WORK ITEM – Set each line of the material below down word for word, from the first through the line that holds "This screenshot has height=213, width=289.", but not the pictures.
===
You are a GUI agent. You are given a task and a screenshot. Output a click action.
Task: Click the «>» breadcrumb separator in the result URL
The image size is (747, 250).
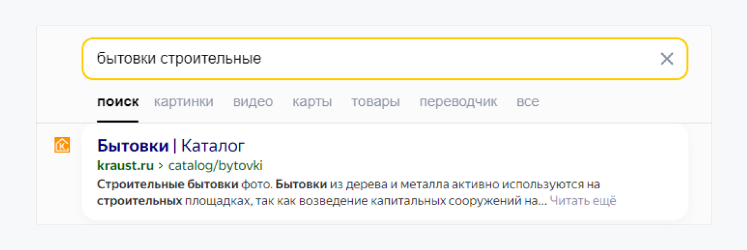(161, 166)
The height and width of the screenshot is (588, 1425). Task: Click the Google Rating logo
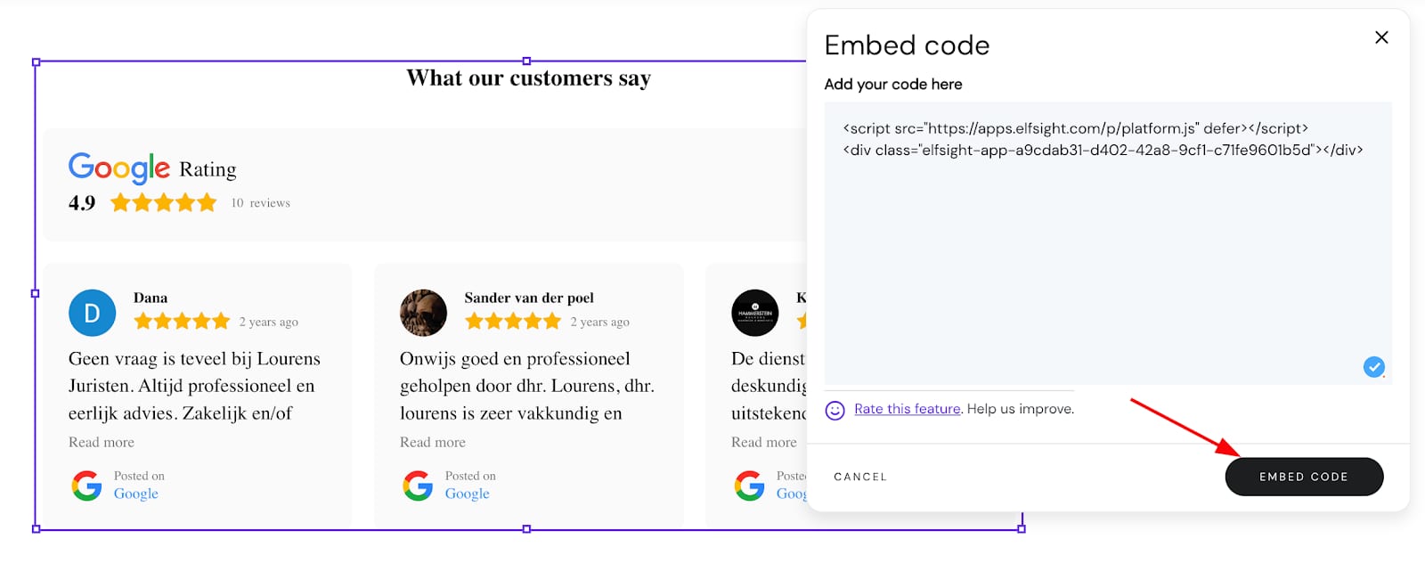tap(119, 167)
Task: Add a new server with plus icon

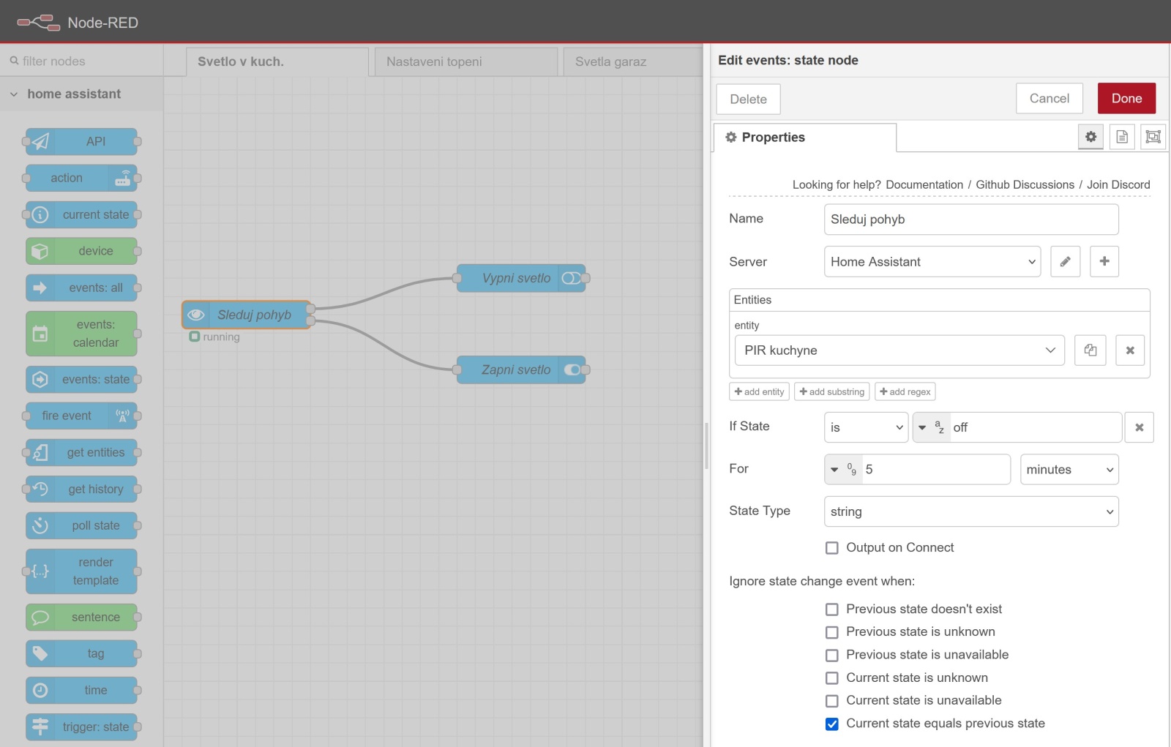Action: (1104, 261)
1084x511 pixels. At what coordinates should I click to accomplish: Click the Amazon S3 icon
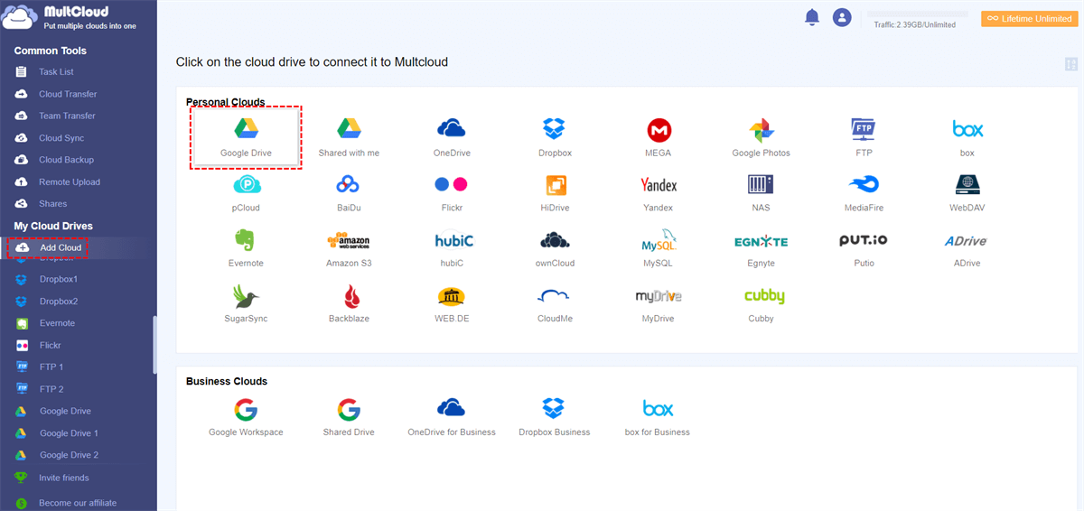coord(349,241)
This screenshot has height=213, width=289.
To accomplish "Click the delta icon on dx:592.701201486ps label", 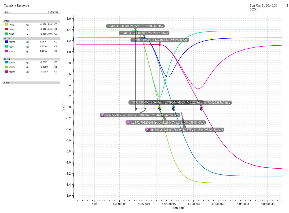I will (x=128, y=122).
===
RESPONSE BOX –
You are a GUI agent. You are given a task and a screenshot. Output a click action.
Task: Click the «>» breadcrumb separator in the result URL
The image size is (747, 250).
(161, 166)
The height and width of the screenshot is (588, 1425). Task: Click the Google Rating logo
tap(119, 167)
Task: Add a new server with plus icon

Action: (1104, 261)
1084x511 pixels. At what coordinates should I click to accomplish: Click the Amazon S3 icon
coord(349,241)
This screenshot has height=213, width=289.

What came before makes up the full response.